C’est très lié au fait que je suis née dans une ville portuaire. Ma mère, née à Dunkerque, et mon père qui y est arrivé à 15 ans, ont toujours eu des amis qui venaient de partout. C’est ce Dunkerque-là que je connais. Celui des bars antillais créés dans les années 1950-1960, des amourettes entre les Dunkerquoises et ces navigateurs venus de Somalie ou du Vietnam. J’ai grandi là-dedans, et cela m’a convaincue que je n’étais pas moins française qu’une autre. Ces histoires ne sont pas connues alors qu’elles donnent une autre image de ce qu’est ce pays et permettent de comprendre que la migration n’est pas un phénomène récent.

Quel est le propos politique de votre livre ?

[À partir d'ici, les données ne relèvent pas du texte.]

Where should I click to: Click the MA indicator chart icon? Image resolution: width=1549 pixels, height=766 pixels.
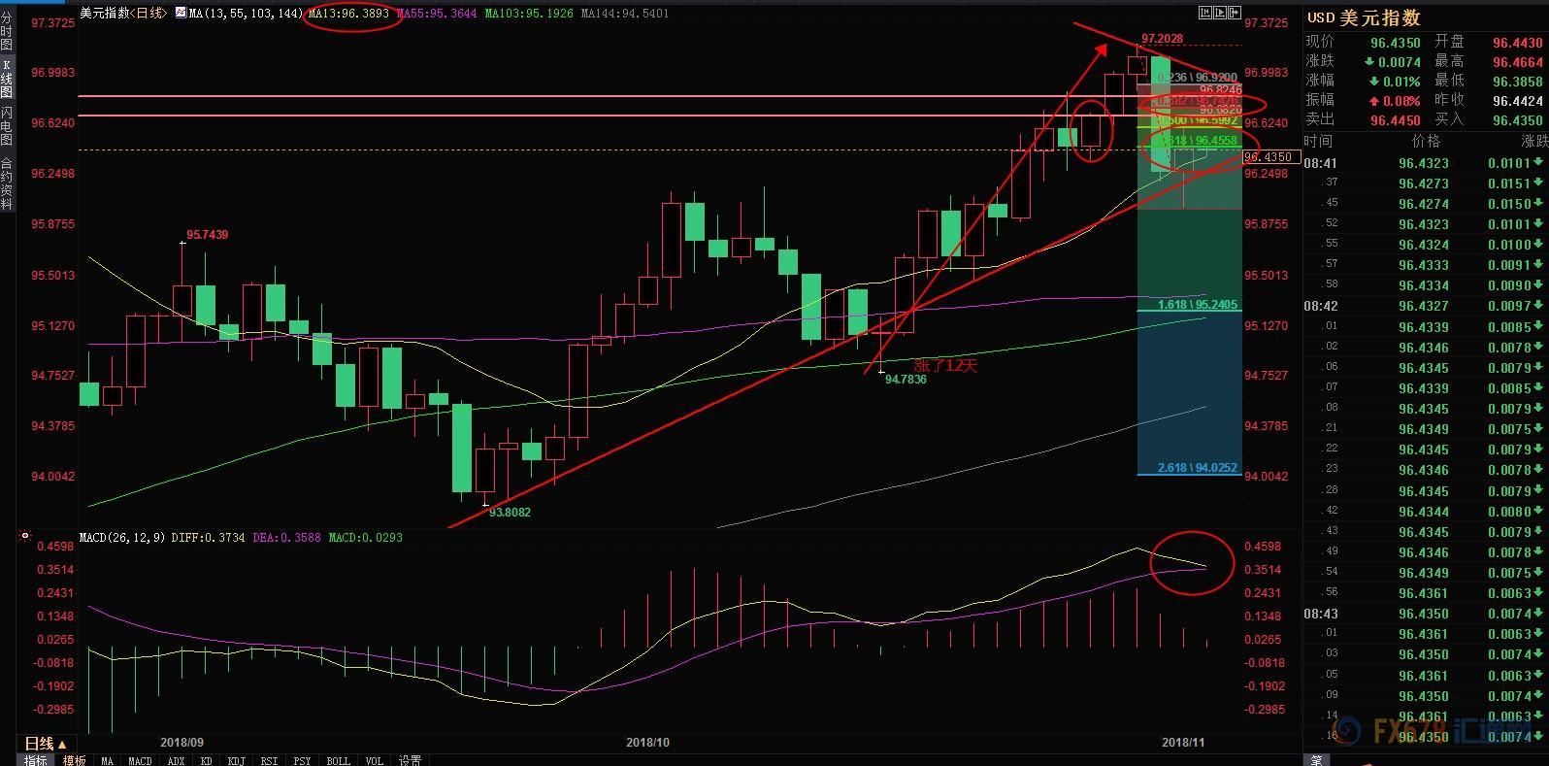[181, 14]
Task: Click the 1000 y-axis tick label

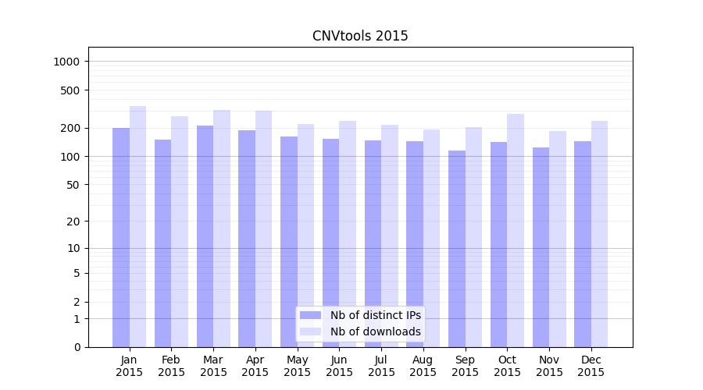Action: click(66, 62)
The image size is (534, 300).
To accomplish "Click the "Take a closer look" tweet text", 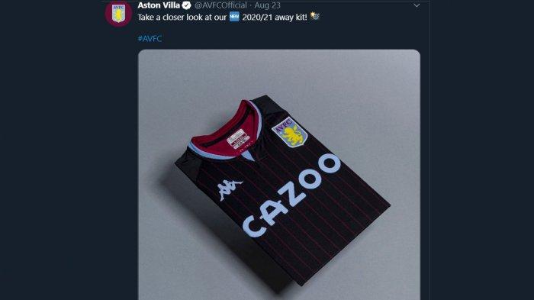I will (x=182, y=17).
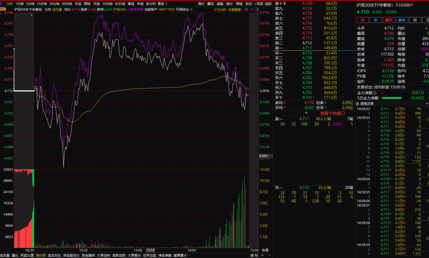Click the BS signal badge icon
The image size is (429, 258).
pyautogui.click(x=3, y=9)
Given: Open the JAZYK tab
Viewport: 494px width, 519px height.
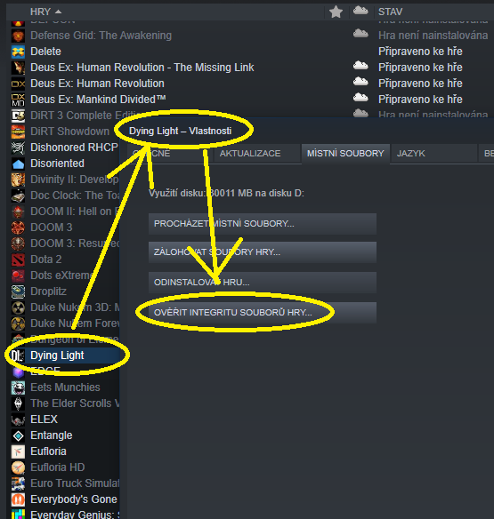Looking at the screenshot, I should pyautogui.click(x=411, y=154).
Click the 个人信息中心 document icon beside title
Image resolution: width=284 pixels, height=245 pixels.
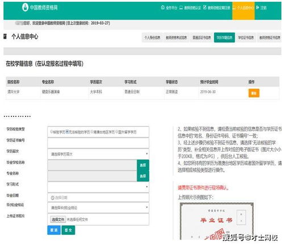pos(5,36)

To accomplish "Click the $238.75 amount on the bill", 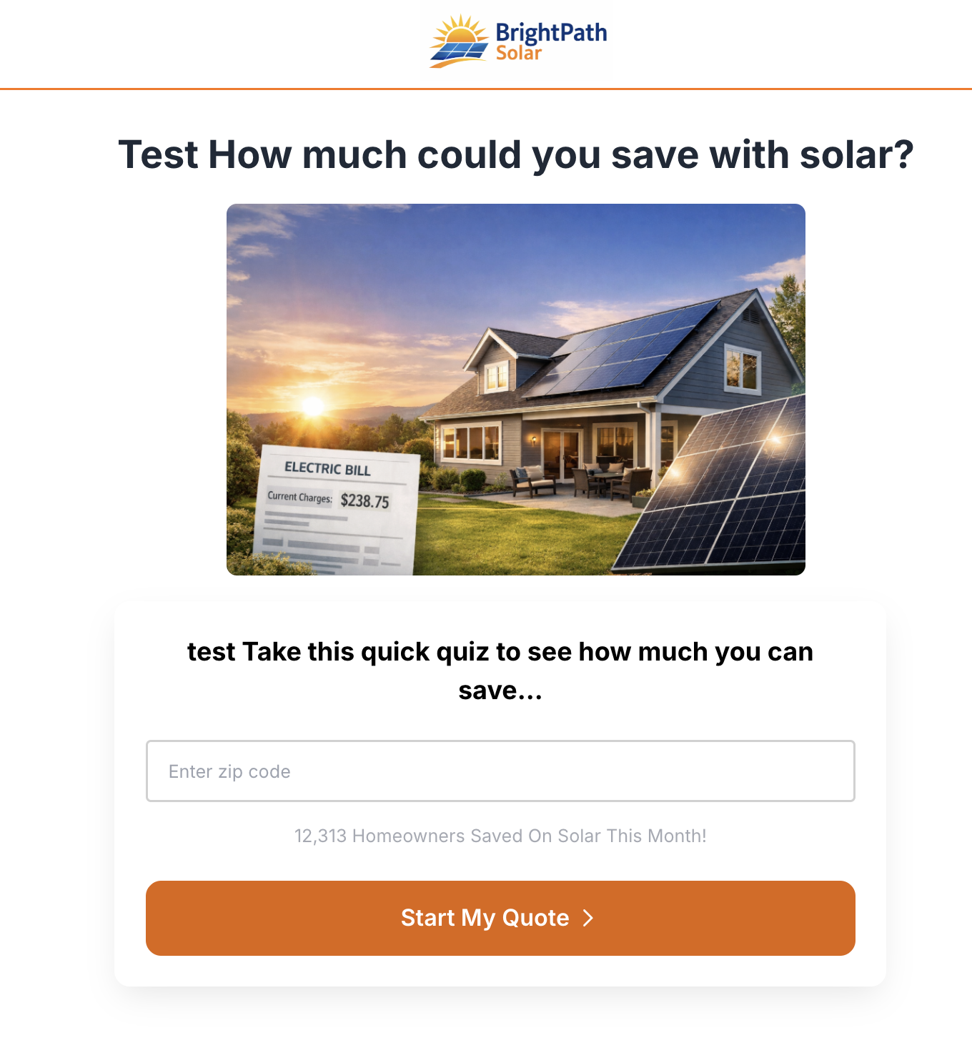I will point(365,500).
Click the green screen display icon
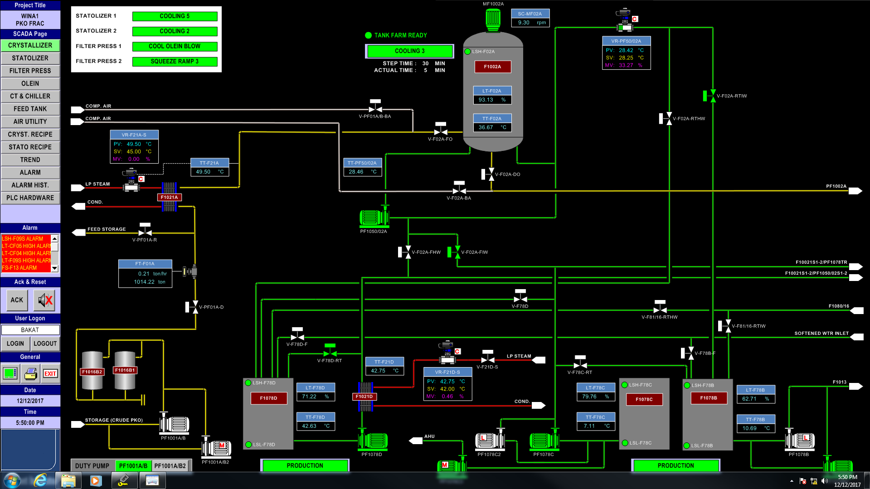The height and width of the screenshot is (489, 870). point(10,373)
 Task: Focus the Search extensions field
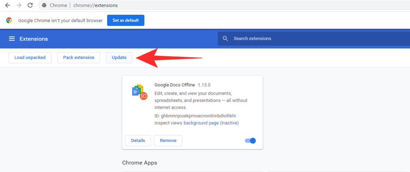[300, 38]
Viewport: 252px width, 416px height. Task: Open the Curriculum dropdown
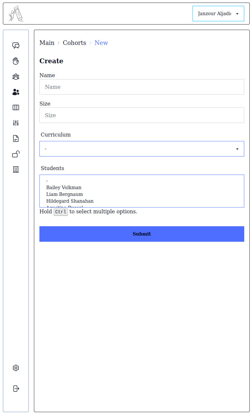(x=142, y=149)
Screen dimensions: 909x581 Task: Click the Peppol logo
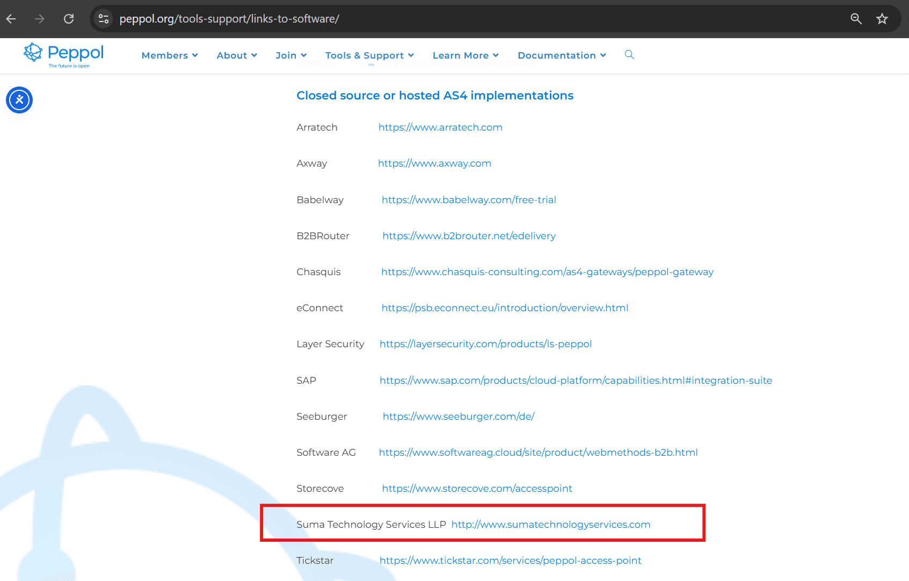[x=64, y=55]
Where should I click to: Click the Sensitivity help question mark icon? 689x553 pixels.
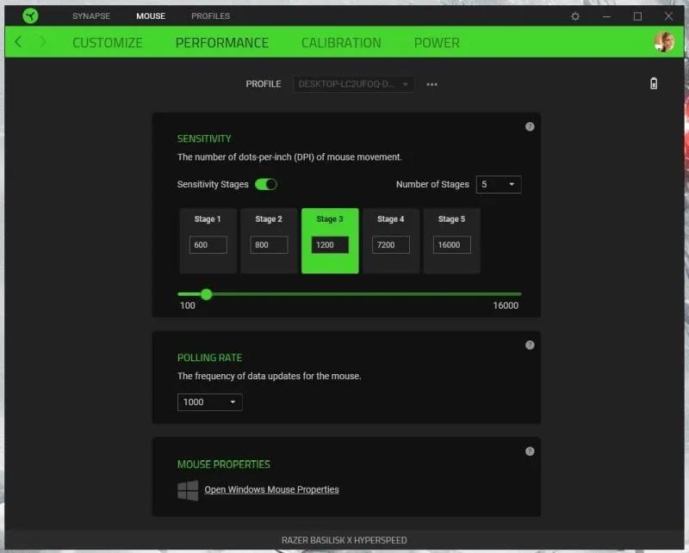pyautogui.click(x=530, y=126)
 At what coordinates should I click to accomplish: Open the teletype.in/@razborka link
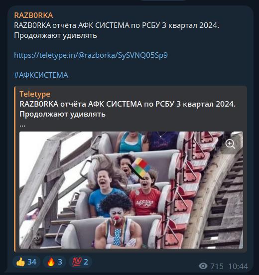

Aujourd’hui, nous sommes pris entre deux discours. L’un parle de « grand remplacement », de racines chrétiennes, et me paraît ridicule. L’autre, que je prends très au sérieux, c’est le discours des militants antiracistes qui dénoncent le racisme politique. Je ne suis pas d’accord avec eux, mais j’échange avec eux. Les condamner n’est pas une priorité dans la France d’aujourd’hui, et je m’y refuse. Le problème, ce n’est pas le discours des militants antiracistes, mais le contrôle au faciès, les discriminations. Mon point de vue est de refuser toutes les assignations. Il y a une difficulté à ce que des catégories qui sont au départ des catégories d’oppression deviennent des catégories d’émancipation. Pour autant, je me dis facilement noire. C’est un paradoxe. Mais je considère que personne n’a à me dire si j’ai le droit de le faire, et je ne donne de gages d’authenticité à personne. Je n’ai pas envie d’être enfermée dans le panafricanisme, mais ce courant nourrit des discussions politiques importantes à observer et à entendre. Au final, je prends le risque de me faire taper des deux côtés. Mais la galaxie antiraciste n’est pas monolithique. Ce livre est ma contribution.

DR

Une famille française. Des Antilles à Dunkerque en passant par l’Algérie, d’Audrey Célestine, éd. Textuel/Petite encyclopédie critique, 160 pages, 15,90 euros.